Шаутун-Лин расспрашивал меня о дороге, по которой мы шли, о России, о том, как у нас живут, чем преимущественно занимаются и каковы наши войска. В особенности его интересовали железные дороги и телеграф, о которых он кое-что слыхал. Сведения же китайского генерала о нашем отечестве были крайне ограниченны, или, лучше сказать, он имел весьма смутное понятие только о соседних с Небесною империей наших землях, но больше ничего не знал.

 

 

Побеседовав с ним около часа и испросив разрешение осмотреть вооружение войск его корпуса, я простился и отправился странствовать по городу.

Город Гучен стоит на равнине, на левом берегу речки Хаба, и имеет в окружности около 5 верст. В нем находятся три цитадели, или, точнее, кремля, в одном из которых помещались в то время военные управления и хранились запасы для войск, а в двух других сосредоточивались преимущественно торговые и промышленные заведения.

Лучшая и наиболее оживленная улица города находится в большом кремле и представляет вместе с тем и базар.

По обе стороны ее на протяжении почти полуверсты тянутся ряды лавочек, устроенных в самых домах, с широкими разборчатыми дверьми на улицу. Проезжая по этой улице, мы на каждом шагу встречали разнообразные предметы и сцены, сменявшиеся здесь, как в калейдоскопе. Чего только не творилось тут! Вот цирюльник в небольшой комнатке с открытой на улицу дверью бреет спокойно сидящего китайца и, окончив эту операцию, раскладывает своего пациента на скамью или просто на пол и начинает ему растирать живот, спину, грудь.

Далее, на той же улице, над самым тротуаром, мясник снимает с барана шкуру, а вокруг него лежит целая стая собак, умильно созерцающих эту сцену в ожидании подачки. Тут же на улице устроены небольшие печи, в которых готовится для желающих разное кушанье и пекутся на пару в особых, вмазанных в эти печи, котлах пирожки, начиненные донельзя луком.

Кухмистерские и чайные, которых здесь считалось до десяти, постоянно были наполнены посетителями; иные за недостатком места усаживались при входе под навесами и тут же пили чай или закусывали. Рядом помещаются лавки, и в них целый день толпятся покупатели.
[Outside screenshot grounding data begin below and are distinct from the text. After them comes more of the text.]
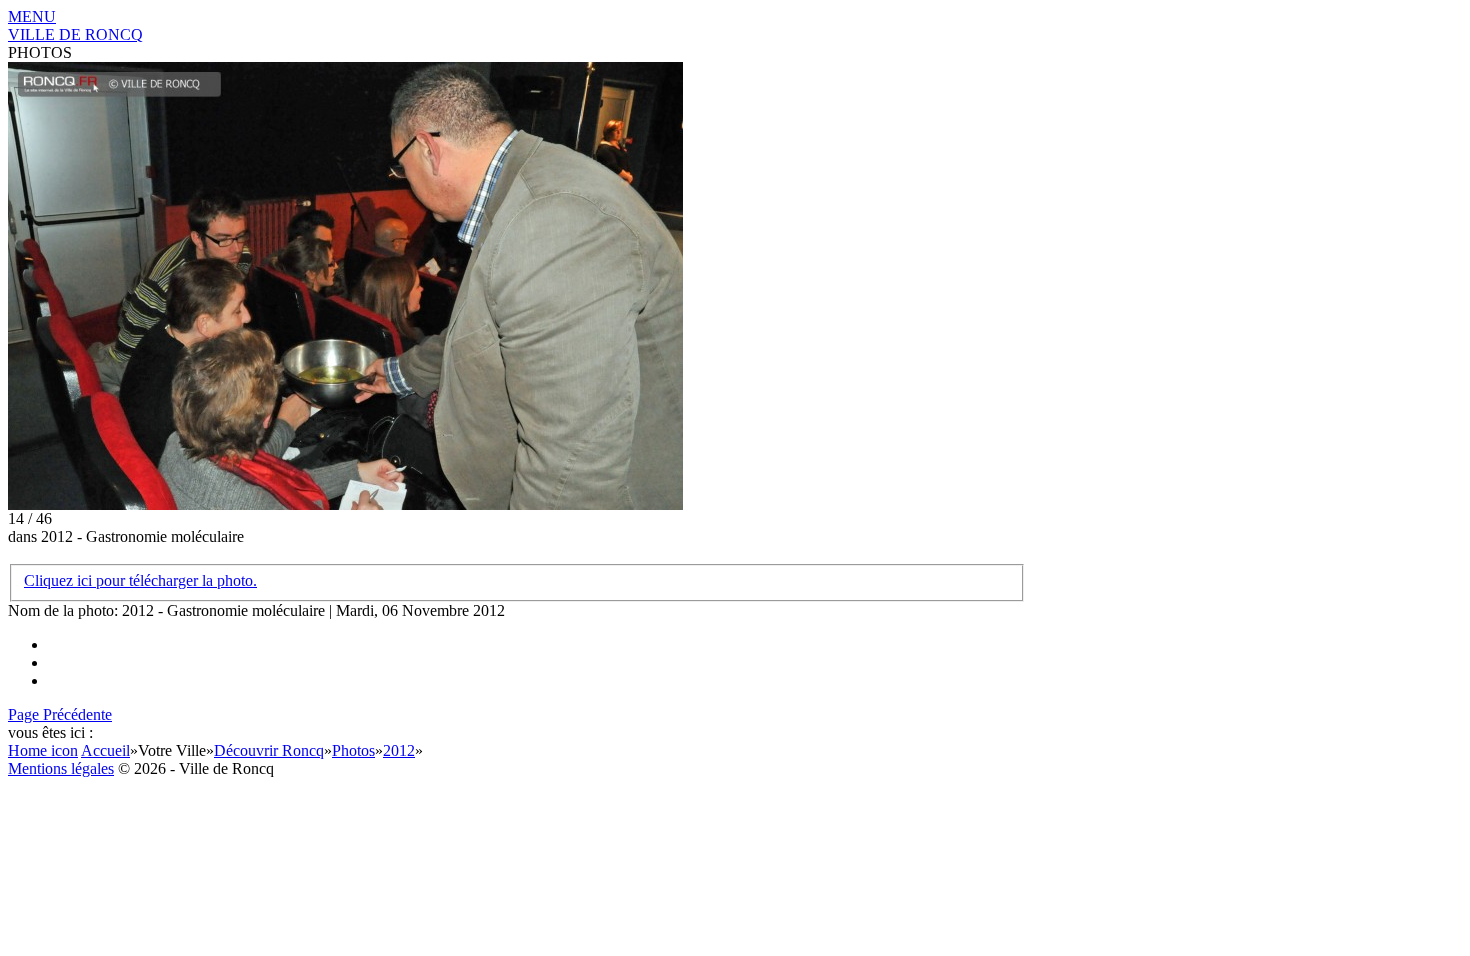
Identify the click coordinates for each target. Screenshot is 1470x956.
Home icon (43, 750)
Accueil (105, 750)
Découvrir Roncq (269, 750)
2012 (399, 750)
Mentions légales (61, 768)
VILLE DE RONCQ (75, 34)
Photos (353, 750)
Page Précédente (60, 714)
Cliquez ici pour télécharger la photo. (140, 580)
Внутри во многих домах действовали ручные мельницы, и шум их жерновов слышался снаружи. По улице беспрестанно двигались взад и вперед китайские двухколесные повозки, запряженные мулами или лошадьми, тянулись вереницами верблюды и шнырял туда и сюда народ.

Повсюду шум и гам неумолкаемый. Противный запах кунжутного масла, на котором готовилось в иных местах кушанье, заставлял по временам зажимать нос. Грязь и зловоние царствуют везде. На одной из окраинных улиц валялись скелеты павших верблюдов, тут же на месте и разложившихся.

Когда в городе падет где-нибудь на видном месте верблюд или корова, то сейчас же сбегается целая толпа народа и вырезает из несчастного животного еще заживо лучшие куски мяса, а остальное оставляют гнить, если не съедят вовремя собаки. Только с главной улицы убирают падаль и бросают ее в речку Хаба несколько ниже города.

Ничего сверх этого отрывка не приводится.